Collins suggested that although Parliament Hill was a suitable place for loud voices, it would be better for the pro-life crowds to march in silence.

“So though ... here on Parliament Hill it’s a place to shout and scream and proclaim our belief strongly,” he acknowledged, “I would suggest … that then we proceed … through the streets of Ottawa, we will very soon come upon people yelling and screaming at us.”

“We should, I think, speak more loudly than them by our silence,” he continued. “There’s a great power in silence, and I think it would be best of all if the whole march, once we leave Parliament Hill, ... that this would be a silent pilgrimage, a procession of deep prayer, recognizing that these issues are much more profound than the merely political.”

He suggested that this atmosphere of prayerful silence would be most effective in winning the greater battle: 

“Let that be our disposition because it is only in that, that we will see the way in which these greater evils will be overcome. It is in that, that we will find our strength,” the Cardinal concluded. “God bless you.” 

During an interview with Ontario filmmaker Kevin Dunn prior to the march, Collins also addressed the “horrible thing” of the pro-abortion attestation Justin Trudeau’s government has attached to the Canada Summer Jobs Program.

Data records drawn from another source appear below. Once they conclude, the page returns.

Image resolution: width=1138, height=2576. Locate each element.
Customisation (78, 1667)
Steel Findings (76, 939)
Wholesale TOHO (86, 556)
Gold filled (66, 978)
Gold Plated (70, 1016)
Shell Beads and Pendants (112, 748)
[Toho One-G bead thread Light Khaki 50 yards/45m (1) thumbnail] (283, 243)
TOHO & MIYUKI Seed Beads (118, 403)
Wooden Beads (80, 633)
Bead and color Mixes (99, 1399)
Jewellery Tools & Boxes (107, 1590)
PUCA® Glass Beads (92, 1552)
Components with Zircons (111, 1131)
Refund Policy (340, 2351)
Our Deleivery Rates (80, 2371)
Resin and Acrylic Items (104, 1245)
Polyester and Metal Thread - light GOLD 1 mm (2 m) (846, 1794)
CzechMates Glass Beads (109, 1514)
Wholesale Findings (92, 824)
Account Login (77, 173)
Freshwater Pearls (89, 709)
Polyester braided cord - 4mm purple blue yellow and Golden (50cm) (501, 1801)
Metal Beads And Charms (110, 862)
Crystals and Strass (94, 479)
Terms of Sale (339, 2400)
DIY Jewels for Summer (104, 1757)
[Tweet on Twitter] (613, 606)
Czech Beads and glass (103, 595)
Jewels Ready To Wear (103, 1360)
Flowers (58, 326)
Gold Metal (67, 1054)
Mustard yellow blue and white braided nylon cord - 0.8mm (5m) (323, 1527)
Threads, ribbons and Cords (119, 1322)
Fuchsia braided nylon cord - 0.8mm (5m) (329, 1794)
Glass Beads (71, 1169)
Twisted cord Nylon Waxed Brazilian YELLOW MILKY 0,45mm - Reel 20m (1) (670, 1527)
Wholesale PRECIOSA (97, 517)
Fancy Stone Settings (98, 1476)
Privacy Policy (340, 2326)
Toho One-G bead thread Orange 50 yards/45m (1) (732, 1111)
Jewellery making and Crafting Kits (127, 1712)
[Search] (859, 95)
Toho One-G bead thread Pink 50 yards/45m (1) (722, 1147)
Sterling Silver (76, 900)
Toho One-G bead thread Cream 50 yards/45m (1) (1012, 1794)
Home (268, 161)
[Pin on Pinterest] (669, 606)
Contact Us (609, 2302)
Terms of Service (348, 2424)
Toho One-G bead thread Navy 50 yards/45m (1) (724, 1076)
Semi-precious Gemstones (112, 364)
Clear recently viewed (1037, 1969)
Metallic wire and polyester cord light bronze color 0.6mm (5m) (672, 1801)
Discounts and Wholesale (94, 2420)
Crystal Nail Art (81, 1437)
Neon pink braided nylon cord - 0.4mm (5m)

“We have a nice program here, paid for by us, the citizens, we’re citizens, we pay taxes. It’s a great program to help young people get a first job during the summer. And it usually is used to help in summer camps, feeding the needy, good things like that,” Collins said. But this year, “they slipped in a new thing: ‘my group or its mission approves the rights underlying the charter of whatever they are, the Charter of Rights and Freedoms.”

He noted that the charter does not actually reference “reproductive freedom” but is inferred to be “underlying it in their vague kind of way.” He also pointed out that the charter does guarantee “freedom of conscience and of religion, but they don’t know that.”

“So this is ideological, I mean, I’ve never seen a Catholic theologian as doctrinaire as these people,” Collins said. “They won 39 percent of the vote in the last election, so it’s not exactly a mandate from the people.” 

“Now, this is the legitimate government of our country, and so we must respect it, as St. Paul says to do,” the archbishop concluded, “but this is not right to oppress and to overcome the conscience of people. It’s not right.” In February, Collins vowed that the Catholic Church was “not going to back down on this.”